YDN-DB uses an inverted index structure to store full-text index data. The inverted index structure is built by breaking searchable content into word-length tokens (a process known as tokenizing) and storing each word with relevant metadata in the index. An inverted index for a document containing the phrase “My name is Peter.” would be tokenized into four words: ‘My’, ‘name’, ‘is’ and ‘Peter’.
The key fields in the inverted index include the word being indexed, a reference back to the source document where the word is found, and an occurrence indicator, which gives a relative position for each word. Full-text search indexing eliminates commonly used stopwords such as the, and, and of from the index, making it substantially smaller. With pre-defined stopwords removed, the inverted index for the previously given sample phrase becomes only two tokens ‘name’ and ‘Peter’. Currently YDN-DB only have stop words for English language, which is based on University of Neuchatel’s J. Savoy’s compilation.
Whenever you perform a full-text search in YDN-DB, the full-text query engine tokenizes your input string and consults the inverted index to locate relevant documents.
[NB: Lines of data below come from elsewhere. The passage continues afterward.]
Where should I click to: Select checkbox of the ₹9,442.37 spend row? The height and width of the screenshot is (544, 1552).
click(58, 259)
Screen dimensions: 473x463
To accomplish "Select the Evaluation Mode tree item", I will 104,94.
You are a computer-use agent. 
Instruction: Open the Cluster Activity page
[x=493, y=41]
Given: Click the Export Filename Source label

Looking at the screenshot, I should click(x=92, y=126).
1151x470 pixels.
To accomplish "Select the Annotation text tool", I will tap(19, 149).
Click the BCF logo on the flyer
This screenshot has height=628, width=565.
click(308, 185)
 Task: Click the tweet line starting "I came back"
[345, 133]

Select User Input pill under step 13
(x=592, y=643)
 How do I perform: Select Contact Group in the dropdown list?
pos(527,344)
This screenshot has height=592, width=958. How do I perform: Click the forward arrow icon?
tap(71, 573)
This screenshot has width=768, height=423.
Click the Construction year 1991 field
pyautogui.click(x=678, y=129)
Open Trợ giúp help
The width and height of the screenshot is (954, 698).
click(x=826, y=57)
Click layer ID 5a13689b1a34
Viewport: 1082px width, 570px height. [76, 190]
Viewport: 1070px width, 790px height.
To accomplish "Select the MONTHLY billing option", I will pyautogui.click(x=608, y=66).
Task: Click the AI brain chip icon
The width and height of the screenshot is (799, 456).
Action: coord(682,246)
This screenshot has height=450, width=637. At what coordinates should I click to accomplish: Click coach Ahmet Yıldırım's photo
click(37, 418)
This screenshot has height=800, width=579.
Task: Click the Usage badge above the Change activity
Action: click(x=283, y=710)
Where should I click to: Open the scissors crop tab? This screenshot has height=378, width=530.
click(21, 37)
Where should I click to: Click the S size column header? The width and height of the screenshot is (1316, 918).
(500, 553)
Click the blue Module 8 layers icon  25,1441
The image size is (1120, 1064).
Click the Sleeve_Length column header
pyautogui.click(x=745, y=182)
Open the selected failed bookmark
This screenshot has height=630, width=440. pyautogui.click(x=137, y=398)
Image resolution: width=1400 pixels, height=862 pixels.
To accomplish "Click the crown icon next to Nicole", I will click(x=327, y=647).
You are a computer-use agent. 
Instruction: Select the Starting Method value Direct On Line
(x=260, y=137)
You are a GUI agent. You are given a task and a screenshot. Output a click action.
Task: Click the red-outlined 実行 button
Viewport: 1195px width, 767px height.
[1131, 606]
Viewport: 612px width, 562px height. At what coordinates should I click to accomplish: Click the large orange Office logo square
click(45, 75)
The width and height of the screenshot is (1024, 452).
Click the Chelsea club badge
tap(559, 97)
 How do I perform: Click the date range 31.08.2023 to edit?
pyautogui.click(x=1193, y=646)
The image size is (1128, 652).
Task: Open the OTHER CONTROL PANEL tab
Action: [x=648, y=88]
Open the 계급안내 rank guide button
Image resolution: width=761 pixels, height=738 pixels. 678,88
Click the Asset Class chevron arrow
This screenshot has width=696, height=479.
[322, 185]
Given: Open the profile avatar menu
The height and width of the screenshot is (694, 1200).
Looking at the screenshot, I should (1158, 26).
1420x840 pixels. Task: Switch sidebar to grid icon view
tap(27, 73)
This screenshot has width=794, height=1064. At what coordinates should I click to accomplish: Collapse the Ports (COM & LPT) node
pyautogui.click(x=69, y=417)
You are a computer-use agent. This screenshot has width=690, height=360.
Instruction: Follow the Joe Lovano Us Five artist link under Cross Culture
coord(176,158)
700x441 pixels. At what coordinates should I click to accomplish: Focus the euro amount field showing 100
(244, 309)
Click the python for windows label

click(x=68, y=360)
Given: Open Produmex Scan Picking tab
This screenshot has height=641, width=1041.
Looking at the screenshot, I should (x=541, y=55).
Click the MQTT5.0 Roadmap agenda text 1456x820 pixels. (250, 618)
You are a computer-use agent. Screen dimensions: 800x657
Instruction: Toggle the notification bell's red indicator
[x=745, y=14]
When records of an full-text search object store is created or modified, indexing process initiated after storing the records. The database request is return only when indexing is finished.
The indexing process consults stoplists to eliminate stopwords from the tokenized content, normalizes the words, and adds the indexable words to inverted index fragments. The indexing process, in general, is CPU and I/O intensive. Despite the intensity of the process, the indexing process doesn’t block queries from occurring.
Use separate transaction thread for populating full-text search object store, so that indexing is not interfered with UI request.
The full-text query process uses the same word breakers that the indexer uses in the indexing process; however, it uses several additional components to fulfill query requests. The query processor accepts a full-text query predicate, which it tokenizes using word breakers. During the tokenization process, the query processor creates generational forms, or alternate forms of words using stemmers.
For a given word, stemmers return language-based alternative word forms, to generate inflectional word forms. These inflectional word forms include verb conjugations and plural noun forms for search terms that require them. Stemmers help to maximize precision and recall, which we’ll discuss later in this chapter. For instance, the English verb eat is stemmed to return the verb forms eating, eaten, ate, and eats in addition to the root form eat.
YDN-DB use stemmers from Natural library. It supports several language, but currently YDN-DB only has English portion.
After creating generational forms of words, the query processor provides key for inverted index to retrieve matched records. The full-text query processor consults the full-text index to locate docu- ments that qualify based on the search criteria, ranks the results, and return back the relevant result to the user.
The full-text query processor is tightly integrated with YDN-DB core using private API and database request hook.
The quality of search results can be measured using two primary metrics: precision and recall. Precision is the number of hits returned that are relevant versus the number of hits that are irrelevant. Precision can be defined mathematically using the formula as p = n / d, where p represents the precision, n is the number of relevant retrieved documents, and d is the total number of retrieved documents.
Recall is the number of hits that are returned that are relevant versus the number of relevant documents that aren’t returned. That is, it’s a measure of how much relevant information your searches are missing. Precision and recall are normally used in tandem to measure search quality.
YDN-DB uses Dice co-efficient for measuring word similarity. Term frequency–inverse document frequency is used to measure how important a word is to the document collection. Finally result is scored with positional weighted measure.